**What you need to do:** Return each of the lines below that contains the word "icon", copied in full.

[Items from a dataset]
>>

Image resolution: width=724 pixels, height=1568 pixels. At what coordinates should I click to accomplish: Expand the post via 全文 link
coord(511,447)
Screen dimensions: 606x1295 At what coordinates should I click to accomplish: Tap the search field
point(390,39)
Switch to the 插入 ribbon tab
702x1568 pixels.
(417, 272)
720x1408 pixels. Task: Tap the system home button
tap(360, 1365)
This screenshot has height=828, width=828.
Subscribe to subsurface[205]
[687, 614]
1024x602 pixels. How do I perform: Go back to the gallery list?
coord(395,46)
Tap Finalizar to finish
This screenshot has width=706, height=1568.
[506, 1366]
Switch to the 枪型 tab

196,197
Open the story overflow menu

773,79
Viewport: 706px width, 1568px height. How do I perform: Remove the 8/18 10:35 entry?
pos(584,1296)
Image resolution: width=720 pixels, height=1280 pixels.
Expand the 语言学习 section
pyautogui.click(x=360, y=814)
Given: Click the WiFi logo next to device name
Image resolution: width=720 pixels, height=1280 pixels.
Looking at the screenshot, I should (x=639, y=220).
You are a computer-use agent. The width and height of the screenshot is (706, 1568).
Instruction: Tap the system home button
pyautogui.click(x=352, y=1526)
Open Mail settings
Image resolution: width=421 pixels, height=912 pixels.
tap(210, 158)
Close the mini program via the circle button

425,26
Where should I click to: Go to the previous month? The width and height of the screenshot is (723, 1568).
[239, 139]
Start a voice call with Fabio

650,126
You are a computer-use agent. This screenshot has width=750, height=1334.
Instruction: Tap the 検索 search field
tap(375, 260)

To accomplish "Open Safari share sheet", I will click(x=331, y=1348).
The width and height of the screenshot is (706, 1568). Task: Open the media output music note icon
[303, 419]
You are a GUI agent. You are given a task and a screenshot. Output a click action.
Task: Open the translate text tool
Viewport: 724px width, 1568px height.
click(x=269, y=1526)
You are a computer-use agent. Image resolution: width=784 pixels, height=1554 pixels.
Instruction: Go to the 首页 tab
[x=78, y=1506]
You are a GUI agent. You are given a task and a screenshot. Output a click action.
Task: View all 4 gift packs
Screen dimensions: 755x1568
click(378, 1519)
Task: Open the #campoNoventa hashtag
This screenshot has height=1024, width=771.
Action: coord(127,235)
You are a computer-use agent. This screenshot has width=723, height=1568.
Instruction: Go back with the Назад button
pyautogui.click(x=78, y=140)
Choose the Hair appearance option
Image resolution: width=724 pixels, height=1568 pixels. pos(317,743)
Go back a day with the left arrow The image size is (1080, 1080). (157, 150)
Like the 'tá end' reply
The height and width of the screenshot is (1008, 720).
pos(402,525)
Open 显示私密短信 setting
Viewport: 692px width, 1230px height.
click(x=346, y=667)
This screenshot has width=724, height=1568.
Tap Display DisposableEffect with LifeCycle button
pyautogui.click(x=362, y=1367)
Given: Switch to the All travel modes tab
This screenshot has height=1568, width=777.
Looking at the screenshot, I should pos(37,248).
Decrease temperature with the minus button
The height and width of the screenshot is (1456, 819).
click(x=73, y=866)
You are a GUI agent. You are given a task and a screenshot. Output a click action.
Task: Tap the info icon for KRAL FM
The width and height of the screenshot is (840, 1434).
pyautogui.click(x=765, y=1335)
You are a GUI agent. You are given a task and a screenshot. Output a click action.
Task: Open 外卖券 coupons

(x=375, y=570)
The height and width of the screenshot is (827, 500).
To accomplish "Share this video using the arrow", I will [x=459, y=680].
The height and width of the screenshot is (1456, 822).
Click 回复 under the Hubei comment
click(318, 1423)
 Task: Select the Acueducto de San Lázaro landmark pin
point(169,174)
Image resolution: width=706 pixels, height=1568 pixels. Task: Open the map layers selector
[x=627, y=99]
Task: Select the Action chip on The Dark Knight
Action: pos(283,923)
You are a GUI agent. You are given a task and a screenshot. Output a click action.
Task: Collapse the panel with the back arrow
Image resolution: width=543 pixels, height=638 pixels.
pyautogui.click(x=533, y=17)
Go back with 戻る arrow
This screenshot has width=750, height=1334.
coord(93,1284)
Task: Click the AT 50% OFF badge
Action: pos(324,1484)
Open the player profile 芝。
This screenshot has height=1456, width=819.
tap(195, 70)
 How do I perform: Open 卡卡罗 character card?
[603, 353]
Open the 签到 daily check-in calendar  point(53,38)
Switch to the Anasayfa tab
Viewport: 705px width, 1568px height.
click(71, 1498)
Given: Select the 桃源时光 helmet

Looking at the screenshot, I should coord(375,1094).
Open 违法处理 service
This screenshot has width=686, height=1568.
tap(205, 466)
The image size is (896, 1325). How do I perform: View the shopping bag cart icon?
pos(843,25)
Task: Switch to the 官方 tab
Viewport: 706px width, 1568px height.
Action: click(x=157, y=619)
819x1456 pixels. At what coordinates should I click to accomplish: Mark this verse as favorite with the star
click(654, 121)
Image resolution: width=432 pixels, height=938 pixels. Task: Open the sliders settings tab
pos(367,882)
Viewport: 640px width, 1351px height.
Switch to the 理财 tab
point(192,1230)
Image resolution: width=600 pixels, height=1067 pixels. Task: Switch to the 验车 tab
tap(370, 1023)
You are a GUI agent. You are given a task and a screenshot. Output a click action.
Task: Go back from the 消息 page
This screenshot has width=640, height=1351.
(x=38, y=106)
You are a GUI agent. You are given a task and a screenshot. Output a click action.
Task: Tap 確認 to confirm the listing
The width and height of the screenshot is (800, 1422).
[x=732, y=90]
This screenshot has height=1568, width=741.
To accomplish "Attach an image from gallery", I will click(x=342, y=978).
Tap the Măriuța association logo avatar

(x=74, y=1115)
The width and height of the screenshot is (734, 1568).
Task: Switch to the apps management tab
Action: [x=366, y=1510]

<<

**Correct answer:**
The width and height of the screenshot is (706, 1568). Task: Open the media output music note icon
Task: Tap the info icon for KRAL FM
The image size is (896, 1325). How do I perform: View the shopping bag cart icon?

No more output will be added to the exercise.